Part 9: Reading the NID scores
Part 9: Reading the NID scores¶
# Raw NID table (before GLM testing)
nid_table = detector.nid_table()
print("Top 10 NID candidates:")
print(nid_table.head(10))
The NID table contains:
| Column | Meaning |
|---|---|
feature_1, feature_2 |
The candidate pair |
nid_score |
Raw NID score (unnormalised) |
nid_score_normalised |
Score rescaled to [0, 1] — 1.0 = highest-ranked pair |
# Plot the NID scores
top_n = 15
top_nid = nid_table.head(top_n)
labels = [f"{r['feature_1']} × {r['feature_2']}" for r in top_nid.iter_rows(named=True)]

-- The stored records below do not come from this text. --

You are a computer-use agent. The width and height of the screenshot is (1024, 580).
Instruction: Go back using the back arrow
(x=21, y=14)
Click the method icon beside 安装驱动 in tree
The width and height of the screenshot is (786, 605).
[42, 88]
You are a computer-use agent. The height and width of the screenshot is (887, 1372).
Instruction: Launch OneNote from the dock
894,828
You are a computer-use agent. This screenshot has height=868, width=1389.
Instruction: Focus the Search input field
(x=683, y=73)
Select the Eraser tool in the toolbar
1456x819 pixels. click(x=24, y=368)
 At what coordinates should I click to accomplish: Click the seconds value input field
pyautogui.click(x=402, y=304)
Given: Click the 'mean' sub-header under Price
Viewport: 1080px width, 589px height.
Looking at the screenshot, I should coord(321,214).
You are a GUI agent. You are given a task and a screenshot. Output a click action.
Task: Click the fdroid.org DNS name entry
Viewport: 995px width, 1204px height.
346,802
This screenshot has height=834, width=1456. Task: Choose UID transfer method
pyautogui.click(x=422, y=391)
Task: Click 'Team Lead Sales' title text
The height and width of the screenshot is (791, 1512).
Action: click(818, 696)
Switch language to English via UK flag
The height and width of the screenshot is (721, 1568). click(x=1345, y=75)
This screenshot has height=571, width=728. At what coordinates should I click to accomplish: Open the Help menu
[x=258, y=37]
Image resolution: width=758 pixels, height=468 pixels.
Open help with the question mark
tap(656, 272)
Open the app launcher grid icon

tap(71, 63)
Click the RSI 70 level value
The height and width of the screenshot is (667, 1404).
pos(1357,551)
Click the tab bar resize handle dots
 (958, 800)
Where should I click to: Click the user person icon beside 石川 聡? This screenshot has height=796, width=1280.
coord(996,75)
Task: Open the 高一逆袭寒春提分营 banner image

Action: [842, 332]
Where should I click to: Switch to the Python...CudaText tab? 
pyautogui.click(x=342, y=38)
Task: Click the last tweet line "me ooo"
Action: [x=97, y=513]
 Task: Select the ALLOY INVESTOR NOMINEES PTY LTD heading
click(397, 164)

plt.figure(figsize=(10, 5))
plt.barh(range(top_n), top_nid["nid_score_normalised"].to_list(), color="#2271b3")
plt.yticks(range(top_n), labels)
plt.xlabel("NID score (normalised)")
plt.title("Top interaction candidates from NID")
plt.gca().invert_yaxis()
plt.tight_layout()
plt.show()
What to look for: The pair age_band × vehicle_group should rank first or second. The second planted interaction — ncd_years × conviction_points — should also appear in the top 5. If neither appears in the top 10, the CANN training may not have converged — try increasing cann_n_epochs to 500 or reducing the learning rate to 5e-4.
Understanding the NID scores in context¶
The NID scores are relative, not absolute. A pair with nid_score_normalised = 1.0 is the strongest interaction detected by the CANN. A pair with nid_score_normalised = 0.2 has one-fifth the detected signal. But "strongest detected" does not mean "statistically significant" — some pairs with high NID scores will fail the LR test because the CANN found a pattern that does not survive GLM testing.
The NID step is a fast screening tool. We then take the top 15 candidates to the slower, more rigorous LR test step.